Work instructions
Across the entries below, count the lines that contain the word "link" and reply with that number only.

Task data
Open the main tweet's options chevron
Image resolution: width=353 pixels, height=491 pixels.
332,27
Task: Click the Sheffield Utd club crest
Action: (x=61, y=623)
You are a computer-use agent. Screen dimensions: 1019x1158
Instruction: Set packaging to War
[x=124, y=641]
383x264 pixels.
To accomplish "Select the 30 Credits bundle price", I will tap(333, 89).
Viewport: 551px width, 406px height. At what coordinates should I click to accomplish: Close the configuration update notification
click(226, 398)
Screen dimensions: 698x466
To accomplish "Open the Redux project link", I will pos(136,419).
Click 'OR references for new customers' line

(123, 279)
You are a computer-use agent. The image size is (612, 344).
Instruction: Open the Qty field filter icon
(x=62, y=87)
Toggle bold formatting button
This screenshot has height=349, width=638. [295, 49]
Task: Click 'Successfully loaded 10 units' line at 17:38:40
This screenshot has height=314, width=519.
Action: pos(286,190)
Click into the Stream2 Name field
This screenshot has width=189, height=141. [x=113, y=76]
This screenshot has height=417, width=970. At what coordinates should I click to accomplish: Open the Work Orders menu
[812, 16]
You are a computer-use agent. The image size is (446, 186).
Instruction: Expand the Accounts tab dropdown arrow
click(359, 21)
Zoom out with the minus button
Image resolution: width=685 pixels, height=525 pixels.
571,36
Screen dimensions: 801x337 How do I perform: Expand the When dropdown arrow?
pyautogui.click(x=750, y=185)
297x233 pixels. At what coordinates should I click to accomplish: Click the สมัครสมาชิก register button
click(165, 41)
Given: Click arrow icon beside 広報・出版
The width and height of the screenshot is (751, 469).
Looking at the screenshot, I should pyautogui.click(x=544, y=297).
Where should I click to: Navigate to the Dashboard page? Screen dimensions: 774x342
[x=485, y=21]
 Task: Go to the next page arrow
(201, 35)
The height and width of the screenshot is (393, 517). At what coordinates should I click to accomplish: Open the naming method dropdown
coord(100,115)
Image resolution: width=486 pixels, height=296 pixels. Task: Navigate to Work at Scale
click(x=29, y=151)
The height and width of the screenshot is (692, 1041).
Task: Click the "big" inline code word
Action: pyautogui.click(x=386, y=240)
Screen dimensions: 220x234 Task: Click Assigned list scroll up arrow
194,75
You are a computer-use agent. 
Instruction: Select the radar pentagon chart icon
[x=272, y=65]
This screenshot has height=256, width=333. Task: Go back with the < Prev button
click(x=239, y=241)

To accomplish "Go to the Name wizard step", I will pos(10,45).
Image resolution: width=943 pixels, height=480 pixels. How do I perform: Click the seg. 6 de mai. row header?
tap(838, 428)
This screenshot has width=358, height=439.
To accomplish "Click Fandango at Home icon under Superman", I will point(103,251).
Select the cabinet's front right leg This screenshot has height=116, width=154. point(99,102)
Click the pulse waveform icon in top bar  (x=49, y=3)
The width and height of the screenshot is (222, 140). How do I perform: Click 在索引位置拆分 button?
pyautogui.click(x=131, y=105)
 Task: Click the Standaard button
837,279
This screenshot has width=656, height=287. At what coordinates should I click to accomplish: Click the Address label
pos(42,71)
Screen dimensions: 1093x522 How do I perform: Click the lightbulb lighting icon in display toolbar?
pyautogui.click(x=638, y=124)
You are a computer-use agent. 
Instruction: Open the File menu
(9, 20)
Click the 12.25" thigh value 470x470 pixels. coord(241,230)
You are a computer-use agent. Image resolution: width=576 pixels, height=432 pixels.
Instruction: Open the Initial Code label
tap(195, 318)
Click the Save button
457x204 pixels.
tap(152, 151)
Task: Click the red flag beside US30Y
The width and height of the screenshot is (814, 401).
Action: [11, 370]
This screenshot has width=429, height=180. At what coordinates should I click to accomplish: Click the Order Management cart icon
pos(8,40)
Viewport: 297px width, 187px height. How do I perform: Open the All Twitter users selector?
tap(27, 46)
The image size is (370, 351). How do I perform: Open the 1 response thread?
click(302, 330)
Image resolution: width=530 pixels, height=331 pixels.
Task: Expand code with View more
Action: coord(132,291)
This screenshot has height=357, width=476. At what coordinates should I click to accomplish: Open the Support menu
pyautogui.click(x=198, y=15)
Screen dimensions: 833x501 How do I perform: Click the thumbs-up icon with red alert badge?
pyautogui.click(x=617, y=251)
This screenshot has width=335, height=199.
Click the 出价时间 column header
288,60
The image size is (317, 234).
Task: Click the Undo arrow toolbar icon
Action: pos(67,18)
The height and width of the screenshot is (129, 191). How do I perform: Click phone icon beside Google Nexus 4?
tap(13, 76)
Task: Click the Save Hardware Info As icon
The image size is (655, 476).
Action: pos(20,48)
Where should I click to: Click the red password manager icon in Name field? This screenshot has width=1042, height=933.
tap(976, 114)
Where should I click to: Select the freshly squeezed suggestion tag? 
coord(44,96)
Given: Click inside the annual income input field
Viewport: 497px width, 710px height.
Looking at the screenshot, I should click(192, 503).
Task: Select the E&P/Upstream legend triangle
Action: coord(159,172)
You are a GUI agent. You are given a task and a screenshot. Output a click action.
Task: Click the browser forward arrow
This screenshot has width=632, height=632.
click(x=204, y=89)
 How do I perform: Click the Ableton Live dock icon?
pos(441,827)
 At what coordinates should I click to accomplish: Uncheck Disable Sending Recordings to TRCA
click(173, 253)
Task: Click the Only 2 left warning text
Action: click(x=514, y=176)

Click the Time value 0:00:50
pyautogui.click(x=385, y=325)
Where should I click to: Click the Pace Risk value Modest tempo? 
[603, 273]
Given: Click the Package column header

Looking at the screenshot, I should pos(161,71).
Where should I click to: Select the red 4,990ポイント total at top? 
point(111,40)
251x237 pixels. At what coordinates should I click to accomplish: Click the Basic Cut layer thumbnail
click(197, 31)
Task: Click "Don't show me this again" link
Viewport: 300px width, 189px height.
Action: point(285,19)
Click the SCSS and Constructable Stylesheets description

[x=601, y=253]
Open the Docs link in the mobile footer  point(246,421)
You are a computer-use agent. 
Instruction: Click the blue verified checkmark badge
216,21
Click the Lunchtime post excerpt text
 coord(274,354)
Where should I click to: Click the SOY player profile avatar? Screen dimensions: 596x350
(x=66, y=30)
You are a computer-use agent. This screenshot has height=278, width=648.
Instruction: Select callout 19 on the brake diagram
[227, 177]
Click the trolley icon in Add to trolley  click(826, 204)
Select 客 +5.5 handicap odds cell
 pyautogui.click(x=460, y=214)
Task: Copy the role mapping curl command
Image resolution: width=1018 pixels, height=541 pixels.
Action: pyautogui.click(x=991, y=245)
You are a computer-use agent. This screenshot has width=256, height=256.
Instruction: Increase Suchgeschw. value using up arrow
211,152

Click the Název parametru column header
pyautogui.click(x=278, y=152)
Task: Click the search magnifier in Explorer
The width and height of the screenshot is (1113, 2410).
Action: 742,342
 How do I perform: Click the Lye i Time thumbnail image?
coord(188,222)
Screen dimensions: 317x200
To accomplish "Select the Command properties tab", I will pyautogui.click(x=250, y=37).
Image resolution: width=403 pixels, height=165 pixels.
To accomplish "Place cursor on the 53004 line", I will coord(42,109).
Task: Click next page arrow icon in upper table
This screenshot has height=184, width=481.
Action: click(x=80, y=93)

Your response
3